[START OF Records shown]

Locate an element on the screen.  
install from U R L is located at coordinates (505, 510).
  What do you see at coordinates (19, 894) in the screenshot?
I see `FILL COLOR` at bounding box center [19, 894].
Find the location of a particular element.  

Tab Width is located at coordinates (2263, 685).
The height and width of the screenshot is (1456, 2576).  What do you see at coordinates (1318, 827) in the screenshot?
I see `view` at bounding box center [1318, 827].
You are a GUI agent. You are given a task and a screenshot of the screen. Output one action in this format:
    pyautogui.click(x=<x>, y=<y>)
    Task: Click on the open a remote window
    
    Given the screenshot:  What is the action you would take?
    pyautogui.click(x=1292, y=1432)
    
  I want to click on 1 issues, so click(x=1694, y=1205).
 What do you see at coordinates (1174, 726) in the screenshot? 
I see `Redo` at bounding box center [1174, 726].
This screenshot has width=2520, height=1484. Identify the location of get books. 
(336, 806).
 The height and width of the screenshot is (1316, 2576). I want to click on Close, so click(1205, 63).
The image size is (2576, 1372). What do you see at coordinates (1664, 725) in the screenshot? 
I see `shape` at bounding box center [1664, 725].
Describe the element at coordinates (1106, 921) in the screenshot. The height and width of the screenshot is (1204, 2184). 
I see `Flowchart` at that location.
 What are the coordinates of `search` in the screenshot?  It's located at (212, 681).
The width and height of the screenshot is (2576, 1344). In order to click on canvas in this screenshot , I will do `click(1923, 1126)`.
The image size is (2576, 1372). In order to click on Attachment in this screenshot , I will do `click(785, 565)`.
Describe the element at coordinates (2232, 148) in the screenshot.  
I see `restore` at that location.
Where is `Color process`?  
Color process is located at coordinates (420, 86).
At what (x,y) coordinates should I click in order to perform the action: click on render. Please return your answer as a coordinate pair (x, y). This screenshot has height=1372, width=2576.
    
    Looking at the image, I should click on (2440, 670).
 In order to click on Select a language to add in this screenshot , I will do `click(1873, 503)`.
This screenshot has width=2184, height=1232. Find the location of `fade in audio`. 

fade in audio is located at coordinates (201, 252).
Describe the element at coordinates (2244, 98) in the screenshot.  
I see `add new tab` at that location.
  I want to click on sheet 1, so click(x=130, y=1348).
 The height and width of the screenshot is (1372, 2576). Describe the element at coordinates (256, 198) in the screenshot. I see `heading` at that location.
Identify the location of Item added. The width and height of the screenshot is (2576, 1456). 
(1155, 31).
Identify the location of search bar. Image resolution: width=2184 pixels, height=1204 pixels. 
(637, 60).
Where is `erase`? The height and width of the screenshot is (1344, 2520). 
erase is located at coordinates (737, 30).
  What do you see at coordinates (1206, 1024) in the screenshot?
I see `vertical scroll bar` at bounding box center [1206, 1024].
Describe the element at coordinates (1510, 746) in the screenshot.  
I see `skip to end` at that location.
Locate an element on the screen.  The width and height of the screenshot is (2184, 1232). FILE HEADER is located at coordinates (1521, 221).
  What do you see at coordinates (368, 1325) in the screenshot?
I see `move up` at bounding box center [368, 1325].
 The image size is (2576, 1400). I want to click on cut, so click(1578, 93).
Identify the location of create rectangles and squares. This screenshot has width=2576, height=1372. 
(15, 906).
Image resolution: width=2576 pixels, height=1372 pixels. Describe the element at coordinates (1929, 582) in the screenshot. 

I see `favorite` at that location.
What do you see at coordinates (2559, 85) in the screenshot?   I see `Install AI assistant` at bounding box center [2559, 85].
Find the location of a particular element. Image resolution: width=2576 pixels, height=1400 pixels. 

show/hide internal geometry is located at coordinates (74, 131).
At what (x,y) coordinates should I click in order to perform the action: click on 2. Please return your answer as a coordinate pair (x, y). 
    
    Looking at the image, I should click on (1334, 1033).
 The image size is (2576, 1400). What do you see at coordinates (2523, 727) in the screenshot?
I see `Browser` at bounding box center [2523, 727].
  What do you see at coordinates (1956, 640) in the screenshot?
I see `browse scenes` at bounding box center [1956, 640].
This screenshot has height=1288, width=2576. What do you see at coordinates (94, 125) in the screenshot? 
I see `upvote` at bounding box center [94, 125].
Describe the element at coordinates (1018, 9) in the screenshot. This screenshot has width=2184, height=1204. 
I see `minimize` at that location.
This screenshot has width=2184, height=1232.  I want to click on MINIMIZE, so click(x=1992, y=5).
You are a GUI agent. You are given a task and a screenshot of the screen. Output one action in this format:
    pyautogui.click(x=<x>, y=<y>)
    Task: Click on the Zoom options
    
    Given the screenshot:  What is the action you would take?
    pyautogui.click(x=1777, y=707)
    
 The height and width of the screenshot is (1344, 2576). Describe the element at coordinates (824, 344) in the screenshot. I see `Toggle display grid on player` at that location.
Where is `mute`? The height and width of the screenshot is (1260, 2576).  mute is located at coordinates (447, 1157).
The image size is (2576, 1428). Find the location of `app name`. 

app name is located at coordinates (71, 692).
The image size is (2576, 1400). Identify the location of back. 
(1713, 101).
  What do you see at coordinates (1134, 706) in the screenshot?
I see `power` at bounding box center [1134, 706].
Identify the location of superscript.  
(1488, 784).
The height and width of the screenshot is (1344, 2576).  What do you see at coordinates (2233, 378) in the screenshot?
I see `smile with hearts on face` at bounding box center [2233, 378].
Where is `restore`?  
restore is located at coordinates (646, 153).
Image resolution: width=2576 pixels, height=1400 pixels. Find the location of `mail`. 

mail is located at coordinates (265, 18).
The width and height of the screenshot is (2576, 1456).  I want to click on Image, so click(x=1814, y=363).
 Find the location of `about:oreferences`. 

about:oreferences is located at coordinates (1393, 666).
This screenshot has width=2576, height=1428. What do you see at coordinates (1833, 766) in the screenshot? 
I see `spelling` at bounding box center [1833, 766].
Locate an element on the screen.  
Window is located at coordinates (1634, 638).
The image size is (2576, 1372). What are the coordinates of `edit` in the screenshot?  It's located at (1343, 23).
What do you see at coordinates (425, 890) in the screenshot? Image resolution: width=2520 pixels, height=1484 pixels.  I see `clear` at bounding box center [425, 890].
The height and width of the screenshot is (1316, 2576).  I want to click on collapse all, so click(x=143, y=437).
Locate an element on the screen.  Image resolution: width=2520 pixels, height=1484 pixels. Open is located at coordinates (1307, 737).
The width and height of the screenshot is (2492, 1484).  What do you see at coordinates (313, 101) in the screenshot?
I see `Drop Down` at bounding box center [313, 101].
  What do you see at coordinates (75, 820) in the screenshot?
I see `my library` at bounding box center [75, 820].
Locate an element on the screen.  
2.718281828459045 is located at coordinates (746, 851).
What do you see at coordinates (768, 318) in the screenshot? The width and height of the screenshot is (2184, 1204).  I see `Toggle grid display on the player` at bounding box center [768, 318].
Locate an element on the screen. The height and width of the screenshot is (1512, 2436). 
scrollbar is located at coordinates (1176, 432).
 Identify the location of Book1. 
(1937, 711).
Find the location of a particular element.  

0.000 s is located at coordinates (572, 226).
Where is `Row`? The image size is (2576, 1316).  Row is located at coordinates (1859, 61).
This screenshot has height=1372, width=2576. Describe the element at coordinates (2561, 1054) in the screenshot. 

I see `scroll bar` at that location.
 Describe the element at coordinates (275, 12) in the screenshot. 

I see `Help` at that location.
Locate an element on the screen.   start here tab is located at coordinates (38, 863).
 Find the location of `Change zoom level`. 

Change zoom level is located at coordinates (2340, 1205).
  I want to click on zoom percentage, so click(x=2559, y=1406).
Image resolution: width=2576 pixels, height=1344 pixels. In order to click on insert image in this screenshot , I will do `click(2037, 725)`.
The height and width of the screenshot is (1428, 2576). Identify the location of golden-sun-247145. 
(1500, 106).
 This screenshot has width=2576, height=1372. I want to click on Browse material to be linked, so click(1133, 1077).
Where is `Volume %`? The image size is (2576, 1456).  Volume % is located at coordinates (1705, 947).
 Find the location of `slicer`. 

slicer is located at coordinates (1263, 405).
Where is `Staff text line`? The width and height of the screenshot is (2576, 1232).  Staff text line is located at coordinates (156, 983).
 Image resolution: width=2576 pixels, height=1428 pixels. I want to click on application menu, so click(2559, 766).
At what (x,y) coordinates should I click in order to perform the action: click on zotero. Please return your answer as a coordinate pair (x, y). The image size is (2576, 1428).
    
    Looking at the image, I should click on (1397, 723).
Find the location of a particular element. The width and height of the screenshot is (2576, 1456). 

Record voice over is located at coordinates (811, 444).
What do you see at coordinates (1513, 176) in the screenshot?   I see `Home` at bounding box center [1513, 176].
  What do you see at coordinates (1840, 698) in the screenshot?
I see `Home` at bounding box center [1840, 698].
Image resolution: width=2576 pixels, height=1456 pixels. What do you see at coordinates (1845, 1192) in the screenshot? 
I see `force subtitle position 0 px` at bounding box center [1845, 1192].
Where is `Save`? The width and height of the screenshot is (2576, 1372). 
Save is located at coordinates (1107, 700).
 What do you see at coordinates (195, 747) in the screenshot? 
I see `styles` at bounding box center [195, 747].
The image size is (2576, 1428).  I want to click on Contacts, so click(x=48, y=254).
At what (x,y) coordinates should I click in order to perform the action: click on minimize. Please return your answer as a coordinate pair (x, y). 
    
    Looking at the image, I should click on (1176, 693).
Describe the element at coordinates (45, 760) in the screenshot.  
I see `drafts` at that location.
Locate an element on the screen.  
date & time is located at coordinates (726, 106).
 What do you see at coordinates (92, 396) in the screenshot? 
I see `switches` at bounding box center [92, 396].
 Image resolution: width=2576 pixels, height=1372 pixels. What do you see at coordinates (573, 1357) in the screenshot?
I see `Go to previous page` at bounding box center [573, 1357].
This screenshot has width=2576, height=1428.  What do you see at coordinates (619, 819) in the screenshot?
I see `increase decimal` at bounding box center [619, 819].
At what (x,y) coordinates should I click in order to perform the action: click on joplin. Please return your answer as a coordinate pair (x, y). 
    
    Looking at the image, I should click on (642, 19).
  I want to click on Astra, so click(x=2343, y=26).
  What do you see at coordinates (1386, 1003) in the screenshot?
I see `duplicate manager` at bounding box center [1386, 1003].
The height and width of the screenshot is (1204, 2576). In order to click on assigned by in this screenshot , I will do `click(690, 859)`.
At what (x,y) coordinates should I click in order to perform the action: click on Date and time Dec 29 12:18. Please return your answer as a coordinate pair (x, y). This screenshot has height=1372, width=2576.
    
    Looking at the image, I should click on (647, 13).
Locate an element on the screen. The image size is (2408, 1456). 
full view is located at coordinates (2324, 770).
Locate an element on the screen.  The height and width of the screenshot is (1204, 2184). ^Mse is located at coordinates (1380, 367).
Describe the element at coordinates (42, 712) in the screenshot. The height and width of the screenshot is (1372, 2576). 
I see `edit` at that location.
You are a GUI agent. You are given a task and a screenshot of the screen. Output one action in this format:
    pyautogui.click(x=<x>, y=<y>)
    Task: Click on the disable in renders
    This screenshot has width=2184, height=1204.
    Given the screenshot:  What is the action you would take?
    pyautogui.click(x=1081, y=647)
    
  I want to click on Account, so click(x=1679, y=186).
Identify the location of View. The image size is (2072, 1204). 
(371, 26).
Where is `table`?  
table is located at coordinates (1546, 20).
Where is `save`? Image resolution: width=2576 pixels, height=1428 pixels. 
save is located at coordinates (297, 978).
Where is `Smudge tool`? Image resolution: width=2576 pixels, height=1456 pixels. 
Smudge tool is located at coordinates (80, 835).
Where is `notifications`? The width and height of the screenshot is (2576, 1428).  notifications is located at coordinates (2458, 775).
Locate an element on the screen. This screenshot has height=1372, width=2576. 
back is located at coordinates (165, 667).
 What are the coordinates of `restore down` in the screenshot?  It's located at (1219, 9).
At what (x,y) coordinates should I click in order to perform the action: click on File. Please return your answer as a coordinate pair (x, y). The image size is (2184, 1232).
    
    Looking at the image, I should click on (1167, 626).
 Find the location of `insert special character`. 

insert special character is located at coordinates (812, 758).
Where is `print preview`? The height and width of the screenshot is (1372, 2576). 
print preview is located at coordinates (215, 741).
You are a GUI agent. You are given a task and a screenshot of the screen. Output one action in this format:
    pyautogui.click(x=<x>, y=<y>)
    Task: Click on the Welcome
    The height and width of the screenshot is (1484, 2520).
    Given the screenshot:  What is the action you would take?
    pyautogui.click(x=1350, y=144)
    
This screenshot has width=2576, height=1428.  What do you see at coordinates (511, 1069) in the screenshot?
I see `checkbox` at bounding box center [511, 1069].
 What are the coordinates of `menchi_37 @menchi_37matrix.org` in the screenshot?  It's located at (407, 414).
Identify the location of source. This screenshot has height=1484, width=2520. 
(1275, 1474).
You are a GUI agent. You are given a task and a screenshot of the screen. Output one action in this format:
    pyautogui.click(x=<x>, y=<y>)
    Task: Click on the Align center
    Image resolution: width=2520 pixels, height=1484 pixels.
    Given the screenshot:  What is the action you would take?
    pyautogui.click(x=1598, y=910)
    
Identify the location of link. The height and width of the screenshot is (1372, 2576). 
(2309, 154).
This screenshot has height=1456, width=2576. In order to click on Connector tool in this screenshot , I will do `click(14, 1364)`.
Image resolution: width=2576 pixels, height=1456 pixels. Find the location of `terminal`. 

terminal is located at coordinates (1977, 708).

[END OF Records shown]

▶ **Set problem**:
Quote the items word for word, beginning at the line that contains "I want to click on sheet" and ending after the line that contains "The image size is (2576, 1400). I want".

▶ **Answer below**:
  I want to click on sheet 1, so click(x=130, y=1348).
 The height and width of the screenshot is (1372, 2576). Describe the element at coordinates (256, 198) in the screenshot. I see `heading` at that location.
Identify the location of Item added. The width and height of the screenshot is (2576, 1456). 
(1155, 31).
Identify the location of search bar. Image resolution: width=2184 pixels, height=1204 pixels. 
(637, 60).
Where is `erase`? The height and width of the screenshot is (1344, 2520). 
erase is located at coordinates (737, 30).
  What do you see at coordinates (1206, 1024) in the screenshot?
I see `vertical scroll bar` at bounding box center [1206, 1024].
Describe the element at coordinates (1510, 746) in the screenshot.  
I see `skip to end` at that location.
Locate an element on the screen.  The width and height of the screenshot is (2184, 1232). FILE HEADER is located at coordinates (1521, 221).
  What do you see at coordinates (368, 1325) in the screenshot?
I see `move up` at bounding box center [368, 1325].
 The image size is (2576, 1400). I want to click on cut, so click(1578, 93).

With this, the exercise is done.